Coincidencias sorprendentes de los números Fibonacci

En nuestras actividades cotidianas a veces nos encontramos con situaciones que ni por asomo pensamos puedan estar relacionadas con las Matemáticas. Es el caso de la famosa sucesión o números Fibonacci, fuente de muchos teoremas y aplicaciones importantes. Para su comprensión no se necesitan grandes conocimientos, tan solo un poco de Aritmética Elemental.

Fibonacci 01. WikipediaLeonardo de Pisa (1170-1250), más conocido por Fibonacci, fue uno de los matemáticos más notables de la Edad Media. Un apodo que le venía de su padre al que llamaban “Bonacci” (“simple o bien intencionado”), de ahí el suyo de Fibonacci (filius “Bonacci” o hijo de “Bonacci”).
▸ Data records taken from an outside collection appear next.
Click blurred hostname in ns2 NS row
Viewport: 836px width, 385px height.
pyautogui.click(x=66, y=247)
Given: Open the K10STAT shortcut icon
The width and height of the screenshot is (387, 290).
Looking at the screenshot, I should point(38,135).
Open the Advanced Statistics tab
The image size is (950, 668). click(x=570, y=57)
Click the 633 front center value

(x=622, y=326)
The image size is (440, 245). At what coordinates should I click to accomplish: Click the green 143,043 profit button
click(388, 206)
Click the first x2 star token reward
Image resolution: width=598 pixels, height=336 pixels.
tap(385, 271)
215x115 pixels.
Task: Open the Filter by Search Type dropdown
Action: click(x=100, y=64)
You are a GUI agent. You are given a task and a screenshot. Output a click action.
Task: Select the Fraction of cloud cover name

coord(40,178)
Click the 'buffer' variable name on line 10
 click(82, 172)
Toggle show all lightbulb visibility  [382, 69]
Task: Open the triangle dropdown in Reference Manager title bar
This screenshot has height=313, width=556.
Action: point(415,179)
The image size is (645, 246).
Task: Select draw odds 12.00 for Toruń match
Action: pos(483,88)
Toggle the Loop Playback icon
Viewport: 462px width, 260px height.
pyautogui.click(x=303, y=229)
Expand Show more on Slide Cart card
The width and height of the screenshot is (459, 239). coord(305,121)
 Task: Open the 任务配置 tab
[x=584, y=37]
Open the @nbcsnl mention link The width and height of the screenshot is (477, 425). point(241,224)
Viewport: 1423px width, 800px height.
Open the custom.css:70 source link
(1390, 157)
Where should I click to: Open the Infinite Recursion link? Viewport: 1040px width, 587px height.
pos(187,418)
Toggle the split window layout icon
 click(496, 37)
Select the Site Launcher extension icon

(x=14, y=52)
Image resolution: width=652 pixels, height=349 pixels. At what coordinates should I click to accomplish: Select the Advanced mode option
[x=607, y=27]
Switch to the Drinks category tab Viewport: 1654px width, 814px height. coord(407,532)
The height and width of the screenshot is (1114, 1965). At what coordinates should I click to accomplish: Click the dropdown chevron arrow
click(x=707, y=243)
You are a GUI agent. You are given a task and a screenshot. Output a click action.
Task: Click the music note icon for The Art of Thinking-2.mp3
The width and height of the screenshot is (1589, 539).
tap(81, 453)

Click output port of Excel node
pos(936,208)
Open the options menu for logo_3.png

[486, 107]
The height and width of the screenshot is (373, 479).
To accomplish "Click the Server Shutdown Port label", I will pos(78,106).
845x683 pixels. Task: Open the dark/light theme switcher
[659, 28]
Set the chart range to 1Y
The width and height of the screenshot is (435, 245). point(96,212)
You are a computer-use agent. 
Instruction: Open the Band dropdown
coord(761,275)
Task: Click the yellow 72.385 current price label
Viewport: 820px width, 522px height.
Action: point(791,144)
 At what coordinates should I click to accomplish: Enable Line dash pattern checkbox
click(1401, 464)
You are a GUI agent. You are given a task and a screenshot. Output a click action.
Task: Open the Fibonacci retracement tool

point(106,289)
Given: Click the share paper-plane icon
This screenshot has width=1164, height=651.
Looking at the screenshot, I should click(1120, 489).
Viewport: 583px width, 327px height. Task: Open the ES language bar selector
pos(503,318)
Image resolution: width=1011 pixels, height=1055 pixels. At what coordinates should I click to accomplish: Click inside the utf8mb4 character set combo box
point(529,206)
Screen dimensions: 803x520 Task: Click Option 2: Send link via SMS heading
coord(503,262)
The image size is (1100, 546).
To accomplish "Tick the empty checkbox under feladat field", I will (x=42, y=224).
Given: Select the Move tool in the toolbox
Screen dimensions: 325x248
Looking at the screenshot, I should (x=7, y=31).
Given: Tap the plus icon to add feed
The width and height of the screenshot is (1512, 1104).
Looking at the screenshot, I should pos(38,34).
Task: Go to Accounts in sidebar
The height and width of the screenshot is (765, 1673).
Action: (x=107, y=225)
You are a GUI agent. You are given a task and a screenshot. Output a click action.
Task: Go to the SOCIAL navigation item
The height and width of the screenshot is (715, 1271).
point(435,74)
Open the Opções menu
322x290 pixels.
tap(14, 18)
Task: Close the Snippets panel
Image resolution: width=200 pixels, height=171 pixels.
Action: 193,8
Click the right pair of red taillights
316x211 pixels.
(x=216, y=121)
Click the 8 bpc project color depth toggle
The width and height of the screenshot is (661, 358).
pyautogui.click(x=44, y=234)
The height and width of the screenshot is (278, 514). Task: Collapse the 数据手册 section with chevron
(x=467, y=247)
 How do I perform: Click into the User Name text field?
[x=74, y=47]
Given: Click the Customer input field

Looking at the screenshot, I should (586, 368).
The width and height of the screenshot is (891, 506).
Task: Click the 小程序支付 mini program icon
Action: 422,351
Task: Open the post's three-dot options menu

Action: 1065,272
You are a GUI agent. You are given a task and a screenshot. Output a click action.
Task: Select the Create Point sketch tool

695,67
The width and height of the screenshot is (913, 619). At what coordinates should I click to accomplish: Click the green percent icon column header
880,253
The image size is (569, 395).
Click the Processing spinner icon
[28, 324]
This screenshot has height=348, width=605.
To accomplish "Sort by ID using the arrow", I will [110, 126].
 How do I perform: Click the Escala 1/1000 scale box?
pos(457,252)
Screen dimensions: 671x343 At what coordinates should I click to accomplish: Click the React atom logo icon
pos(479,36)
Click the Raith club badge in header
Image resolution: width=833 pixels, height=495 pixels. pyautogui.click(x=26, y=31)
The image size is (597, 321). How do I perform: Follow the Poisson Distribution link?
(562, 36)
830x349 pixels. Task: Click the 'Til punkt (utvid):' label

Siendo adolescente acompaña a su padre enviado al puerto de Bugía (Argelia) como representante de los comerciantes de la República de Pisa, una gran potencia comercial a finales del siglo XII con delegaciones en todo el norte de África. Aprovechando sus viajes por el Mediterráneo (Egipto, Siria, Grecia, Sicilia y Provenza), Fibonacci adquiere una gran formación discutiendo con los matemáticos más notables de su época, dándose cuenta que las enseñanzas de sus maestros árabes eran muy superiores a las de los países occidentales.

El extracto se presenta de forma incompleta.